• [Requirement]:
Would you copy every line of the listing below that includes the word "agent"?

• [Materials provided]:
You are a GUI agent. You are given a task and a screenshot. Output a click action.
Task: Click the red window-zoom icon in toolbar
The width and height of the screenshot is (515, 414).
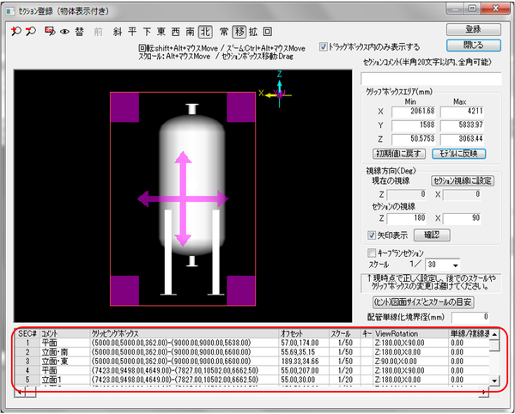(x=50, y=30)
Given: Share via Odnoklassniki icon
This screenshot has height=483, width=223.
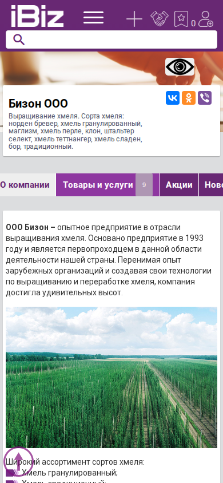Looking at the screenshot, I should 189,98.
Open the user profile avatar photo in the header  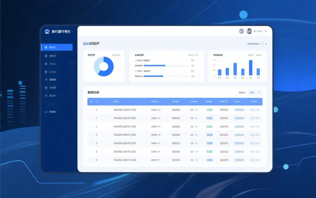(249, 31)
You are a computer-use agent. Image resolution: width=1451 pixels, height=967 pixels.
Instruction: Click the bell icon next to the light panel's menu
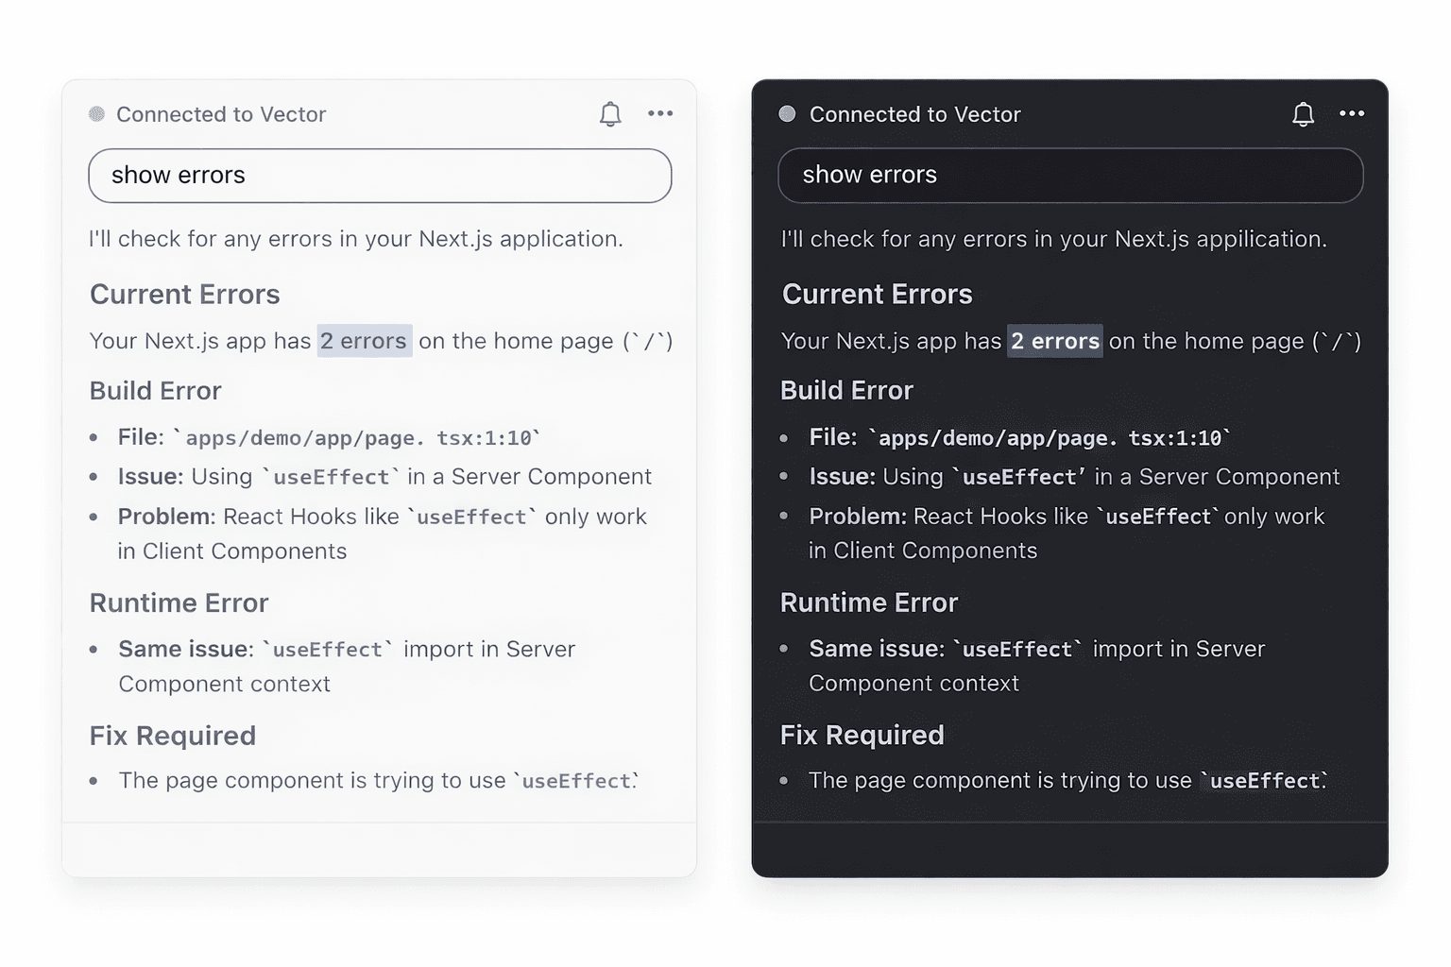[x=610, y=113]
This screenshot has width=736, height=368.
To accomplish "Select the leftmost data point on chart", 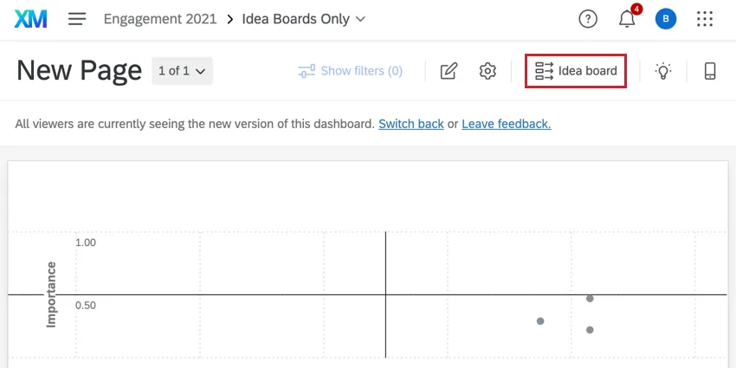I will coord(540,321).
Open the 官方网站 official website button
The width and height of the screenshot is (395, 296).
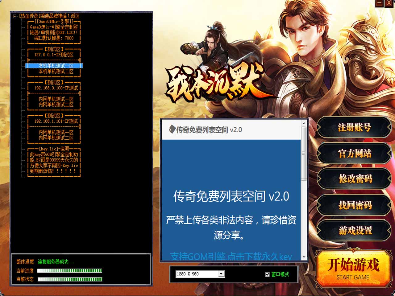click(x=354, y=153)
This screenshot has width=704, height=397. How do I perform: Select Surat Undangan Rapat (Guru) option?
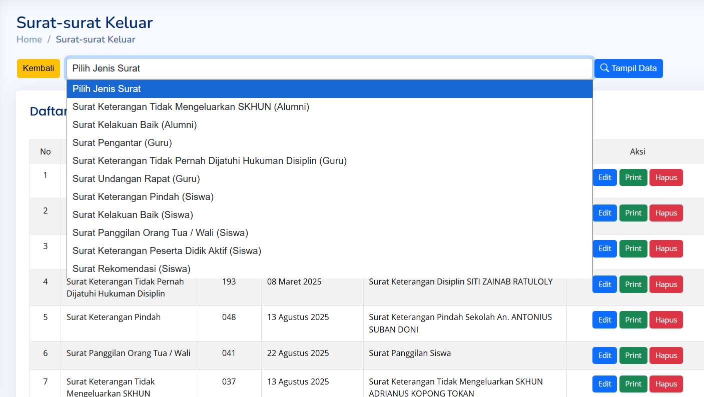point(136,179)
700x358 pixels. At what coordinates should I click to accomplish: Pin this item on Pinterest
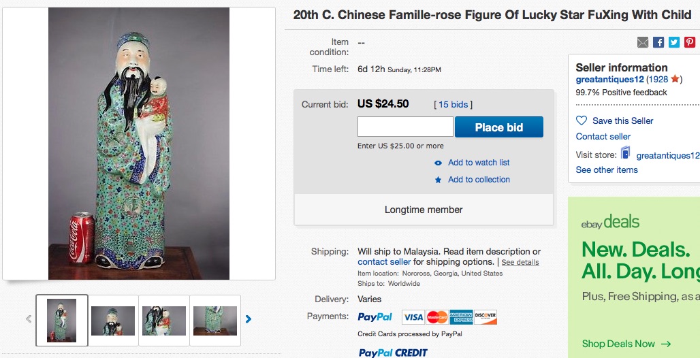[690, 42]
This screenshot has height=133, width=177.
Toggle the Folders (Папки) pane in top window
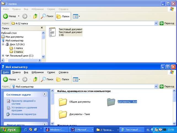(x=63, y=16)
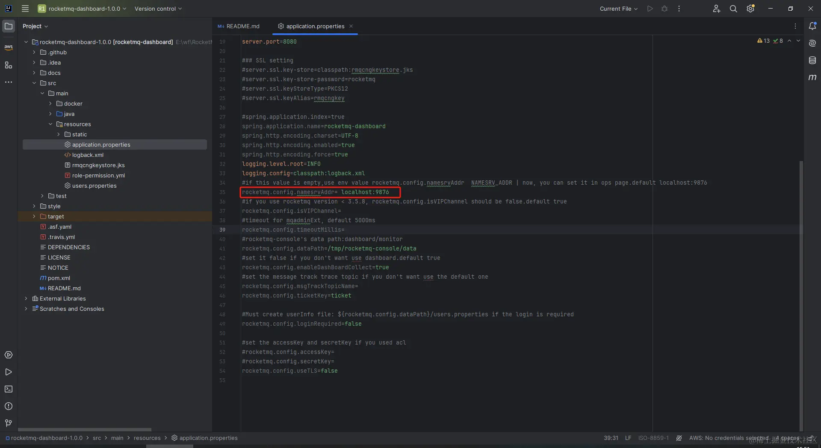The image size is (821, 448).
Task: Expand the java folder
Action: click(x=50, y=114)
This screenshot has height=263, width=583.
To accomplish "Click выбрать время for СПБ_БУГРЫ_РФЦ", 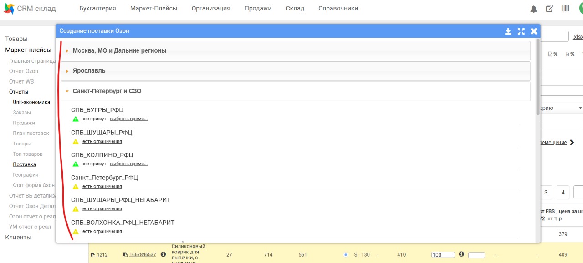I will click(x=128, y=119).
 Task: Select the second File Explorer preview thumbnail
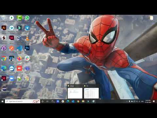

• [Task result]:
You are a GUI agent. You are given a task and a screenshot. Output a click action.
You are a computer-use agent. Image resolution: width=1451 pixels, height=967 pixels.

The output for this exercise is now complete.